Finanzkrise? Demeter-Höfe erproben andere Wirtschaftsmodelle

Ja, es gibt sie noch, die Realwirtschaft, auch wenn sie unter der allgemeinen Renditegier leidet und von der Finanzkaste ausgebeutet wird. Eine sehr reale Branche ist die Landwirtschaft, gegessen werden muss immer. Leider zu immer geringeren Realpreisen. Die vor allem in Deutschland verbreitete Geringschätzung dessen, was Leib und Seele zusammenhält, setzt auch Öko-Landwirte unter Druck. Denn faktisch sind ihre Preise an die der konventionellen Lebensmittel gekoppelt.

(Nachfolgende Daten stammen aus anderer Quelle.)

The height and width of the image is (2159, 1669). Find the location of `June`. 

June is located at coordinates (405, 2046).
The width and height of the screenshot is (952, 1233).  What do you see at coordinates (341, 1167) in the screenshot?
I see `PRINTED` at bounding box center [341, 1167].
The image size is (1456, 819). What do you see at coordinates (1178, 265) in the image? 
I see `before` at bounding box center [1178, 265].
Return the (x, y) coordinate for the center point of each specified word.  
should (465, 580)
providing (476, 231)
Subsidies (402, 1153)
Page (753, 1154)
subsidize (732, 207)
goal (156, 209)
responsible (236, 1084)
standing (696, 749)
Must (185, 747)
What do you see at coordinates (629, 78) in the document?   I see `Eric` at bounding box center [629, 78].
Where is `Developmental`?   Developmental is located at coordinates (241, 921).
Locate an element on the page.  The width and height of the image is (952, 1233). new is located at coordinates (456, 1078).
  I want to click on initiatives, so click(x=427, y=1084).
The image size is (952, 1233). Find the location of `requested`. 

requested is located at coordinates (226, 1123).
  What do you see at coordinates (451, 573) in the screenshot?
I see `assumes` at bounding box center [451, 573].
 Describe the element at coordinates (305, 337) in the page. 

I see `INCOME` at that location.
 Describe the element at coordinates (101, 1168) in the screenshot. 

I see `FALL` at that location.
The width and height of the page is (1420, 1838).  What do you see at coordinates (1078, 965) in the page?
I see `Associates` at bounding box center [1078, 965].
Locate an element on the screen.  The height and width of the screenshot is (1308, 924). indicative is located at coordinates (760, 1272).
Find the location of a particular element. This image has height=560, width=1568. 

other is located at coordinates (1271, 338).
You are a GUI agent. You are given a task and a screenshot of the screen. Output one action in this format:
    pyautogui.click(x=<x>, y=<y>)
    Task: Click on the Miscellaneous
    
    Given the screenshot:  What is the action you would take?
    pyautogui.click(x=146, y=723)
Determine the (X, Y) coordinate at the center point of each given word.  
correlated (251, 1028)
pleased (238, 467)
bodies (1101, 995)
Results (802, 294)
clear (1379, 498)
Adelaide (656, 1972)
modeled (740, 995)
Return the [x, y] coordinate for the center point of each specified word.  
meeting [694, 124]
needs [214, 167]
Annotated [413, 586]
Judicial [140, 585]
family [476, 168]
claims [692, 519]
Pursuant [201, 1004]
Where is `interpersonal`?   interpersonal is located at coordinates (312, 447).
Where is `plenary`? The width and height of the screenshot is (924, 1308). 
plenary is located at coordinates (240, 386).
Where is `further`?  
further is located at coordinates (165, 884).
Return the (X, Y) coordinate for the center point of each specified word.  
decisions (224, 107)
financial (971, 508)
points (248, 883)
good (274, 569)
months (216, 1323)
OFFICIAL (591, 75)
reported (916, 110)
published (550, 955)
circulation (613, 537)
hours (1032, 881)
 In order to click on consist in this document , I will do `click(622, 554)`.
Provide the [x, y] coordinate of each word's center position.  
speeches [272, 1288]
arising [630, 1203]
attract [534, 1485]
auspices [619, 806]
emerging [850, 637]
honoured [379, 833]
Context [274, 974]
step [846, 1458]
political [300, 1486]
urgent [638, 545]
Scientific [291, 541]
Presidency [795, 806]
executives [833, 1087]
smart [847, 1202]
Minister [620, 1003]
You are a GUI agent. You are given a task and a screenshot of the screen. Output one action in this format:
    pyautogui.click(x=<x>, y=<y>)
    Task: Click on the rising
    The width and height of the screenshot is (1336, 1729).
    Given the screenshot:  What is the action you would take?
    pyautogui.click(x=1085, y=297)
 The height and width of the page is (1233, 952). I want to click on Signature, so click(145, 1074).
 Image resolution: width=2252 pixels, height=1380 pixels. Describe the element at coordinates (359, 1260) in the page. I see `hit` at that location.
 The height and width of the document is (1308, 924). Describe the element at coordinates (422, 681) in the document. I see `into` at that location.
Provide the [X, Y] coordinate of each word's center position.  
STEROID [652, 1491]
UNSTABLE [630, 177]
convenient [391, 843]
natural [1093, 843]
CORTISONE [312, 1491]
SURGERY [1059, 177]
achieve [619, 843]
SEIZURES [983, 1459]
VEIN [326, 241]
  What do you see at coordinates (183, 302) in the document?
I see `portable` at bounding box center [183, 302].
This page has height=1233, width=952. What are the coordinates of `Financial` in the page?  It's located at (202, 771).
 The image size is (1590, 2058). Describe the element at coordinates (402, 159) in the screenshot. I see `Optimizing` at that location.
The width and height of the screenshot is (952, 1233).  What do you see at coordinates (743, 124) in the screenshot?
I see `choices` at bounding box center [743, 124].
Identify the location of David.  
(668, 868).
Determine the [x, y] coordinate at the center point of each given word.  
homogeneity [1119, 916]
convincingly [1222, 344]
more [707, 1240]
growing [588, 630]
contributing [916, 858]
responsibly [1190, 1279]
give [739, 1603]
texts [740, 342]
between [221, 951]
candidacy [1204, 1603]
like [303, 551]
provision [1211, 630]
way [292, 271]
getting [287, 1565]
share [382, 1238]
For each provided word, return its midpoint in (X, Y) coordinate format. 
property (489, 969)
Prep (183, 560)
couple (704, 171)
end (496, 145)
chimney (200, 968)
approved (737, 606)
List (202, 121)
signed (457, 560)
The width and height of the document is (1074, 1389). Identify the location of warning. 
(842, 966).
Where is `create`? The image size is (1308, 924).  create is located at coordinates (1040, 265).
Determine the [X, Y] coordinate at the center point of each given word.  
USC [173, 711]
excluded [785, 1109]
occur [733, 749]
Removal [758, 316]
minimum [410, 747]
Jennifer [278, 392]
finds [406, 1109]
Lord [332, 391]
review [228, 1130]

Wer innovativ sein will oder auch nur einen tiergerechten Stall bauen will, braucht dazu Kapital, was ein Hof selten abwirft. Also geht er als Kleinunternehmer zur Bank - ob die aber in unsicheren Zeiten in eine "Minderleister"-Branche investiert, in der zudem viele vom Eigenkapital zehren, ist fraglich. Ausnahme ist die GLS- Bank, die zahlreiche Biohöfe und Bioläden mit vernünftigem Geschäftsplan unterstützt.

 

Doch nutzen findige Bauern auch andere Möglichkeiten: So gibt ein Demeter-Betrieb Genussscheine aus - und finanziert mit Kapital von Freunden und Kunden den neuen Stall. Die können ihre jährliche Rendite auch als Warengutschein mit zusätzlichem Rabatt einlösen. Weiter in der Verbindlichkeit geht das Modell der CSA - Community-Supported Agriculture - wie sie der Buschberghof oder der Gärtnerhof Entrup praktizieren: Kunden finanzieren für ein Jahr den Aufwand für die Ernte vor und erhalten dafür Demeter-Hofprodukte, gemeinsame Anbauplanung inclusive. Ein interessantes Modell für Städter ist die Gemüse-Selbsternte, die der biodynamische Gärtner Volker Rahm für knapp 30 Nutzer ermöglicht. Die mieten eine mit Vielfalt gepflanzte Parzelle, pflegen ihre Kulturen und Kontakte.

 

Es geht auch größer. Den Wirtschaftkreislauf über den eigenen Hof hinaus alternativ zu gestalten, das versucht Demeter-Landwirt Peter Striffler mit dem Regiogeld "Tauber-Franken": Wertschöpfung bleibt so eher in der Region. Klassisch unternehmerisch, aber mit ökosozialer Rendite, geht das der Demeter-Gärtner Christian Hiß an: Seine vielfältige Gärtnerei hat er mit Hilfe von Aktionären in eine Regionalwert-AG umgeformt, die ihm und weiteren Bewirtschaftern landwirtschaftliche Betriebe verpachtet. So will er mit Investivkapital die Region um Freiburg ökologisch verwandeln - Rendite sind die immateriellen Werte, die Ökolandbau schafft, wie intakte Landschaft, sauberes Trinkwasser, gesunde Böden. Aktionäre tragen auch das biodynamische Saatgutunternehmen in Bingenheim oder das Hofgut Oberfeld in Darmstadt.

 

Traditionellere Wege, sich oder sein Geld für eine gesunde Landwirtschaft einzusetzen, sind die Mitgliedschaft in einem Verein, der z. B. im Falle des sauerländischen Birkenhofs Eigentümer und kultureller Träger ist oder als (Zu-)Stifter. Diese eher ideellen Anlagen sichern durch den Erwerb von Flächen oder Betrieben über die jetzige Generation hinaus ökologische Bewirtschaftung. Auch die GLS steigt im Herbst mit einem Bodenfonds in dieses Thema ein.

 

In jedem Fall geht es darum, Landwirtschaft graduell vom Unwesen der Kapitalmärkte zu entflechten. Denn jede Subvention steigert die Pacht, überzogene Renditeerwartungen senken die Erzeugerpreise, weltweit flottierendes Kapital dirigiert auch Agrarmärkte. Was aber, wenn Obstbäume und Kühe anderen Regeln als denen für Quartalsberichte gehorchen?

Der Demeter-Verband versucht, mittels einer Sozialcharta und Anregungen für sozial verantwortliches Geschäftsverhalten dieser prinzipiellen Differenz Rechnung zu tragen. Denn es tut Not, sich in Zeiten der kommerziellen Hypnose (Andreas Weber in "Biokapital"), auf die Grundlagen des Lebens auf der Erde zu besinnen: Alle Kraft geht von der Sonne aus. Deren Strahlen speisen alles Leben und somit auch alles Wirtschaften. Die Landwirtschaft sitzt also an der Quelle. Ihr muss es nur gelingen, sie richtig zu fassen.